» **Die Aufgabe**
Beantworte anhand des Auszugs über neue Aufnahmen der Werke Carl Philipp Emanuel Bachs diese Fragen:
1. Für welche Zeitung schreibt Marcus Stäbler?
2. Wie viele CDs umfasst die Gesamteinspielung von Ana-Marija Markovina?
3. Aus welchem Jahr stammt die genannte fis-Moll-Fantasie für Klavier?

» **Ausgewählter Auszug**
┄┄┄┄┄┄┄┄┄┄┄┄┄┄┄┄┄┄┄┄

Für die NZZ hört sich Marcus Stäbler durch die Fülle neuer Aufnahmen von Werken Carl Philipp Emanuel Bachs, aus denen insbesondere die 26 CDs umfassende Gesamteinspielung sämtlicher Soloklavierwerke durch die kroatische Pianistin Ana-Marija Markovina herausragt: "Auch dreihundert Jahre nach seiner Geburt überrascht der Komponist immer wieder mit seinem mitunter radikalen Eigenwillen - etwa in einer späten fis-Moll-Fantasie für Klavier aus dem Jahr 1787, in welcher der damals 73-jährige Bach seine Gedanken verträumt von einem Thema zum nächsten schweifen lässt und dabei immer wieder romantische Regionen streift. Zu einer Zeit, wohlgemerkt, als etwa ein Franz Schubert noch nicht einmal geboren ist."

┄┄┄┄┄┄┄┄┄┄┄┄┄┄┄┄┄┄┄┄

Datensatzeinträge
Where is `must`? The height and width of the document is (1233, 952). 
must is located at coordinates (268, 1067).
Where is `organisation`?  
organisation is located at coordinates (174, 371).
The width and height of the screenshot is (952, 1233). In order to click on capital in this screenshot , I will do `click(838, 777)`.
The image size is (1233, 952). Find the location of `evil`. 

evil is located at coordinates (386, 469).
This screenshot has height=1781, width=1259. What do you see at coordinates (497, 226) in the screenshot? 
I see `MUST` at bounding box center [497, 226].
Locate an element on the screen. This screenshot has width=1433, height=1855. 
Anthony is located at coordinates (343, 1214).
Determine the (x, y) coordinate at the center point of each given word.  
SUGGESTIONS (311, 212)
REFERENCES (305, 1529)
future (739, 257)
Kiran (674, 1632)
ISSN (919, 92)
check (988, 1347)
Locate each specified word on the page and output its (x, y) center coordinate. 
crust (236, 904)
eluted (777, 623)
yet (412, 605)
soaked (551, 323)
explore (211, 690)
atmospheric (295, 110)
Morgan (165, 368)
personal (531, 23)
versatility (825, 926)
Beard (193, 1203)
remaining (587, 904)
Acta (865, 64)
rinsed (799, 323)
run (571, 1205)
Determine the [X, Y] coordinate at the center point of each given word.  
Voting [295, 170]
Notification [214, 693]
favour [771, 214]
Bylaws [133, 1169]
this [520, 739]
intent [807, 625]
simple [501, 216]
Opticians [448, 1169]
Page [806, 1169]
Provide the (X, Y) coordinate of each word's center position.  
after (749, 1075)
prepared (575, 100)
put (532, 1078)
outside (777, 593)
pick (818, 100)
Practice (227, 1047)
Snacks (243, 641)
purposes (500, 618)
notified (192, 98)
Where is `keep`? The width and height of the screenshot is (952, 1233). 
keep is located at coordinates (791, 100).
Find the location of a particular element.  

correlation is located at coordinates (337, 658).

┄┄┄┄┄┄┄┄┄┄┄┄┄┄┄┄┄┄┄┄

» **Lösung**
1. Er schreibt für die NZZ.
2. Sie umfasst 26 CDs.
3. Sie stammt aus dem Jahr 1787.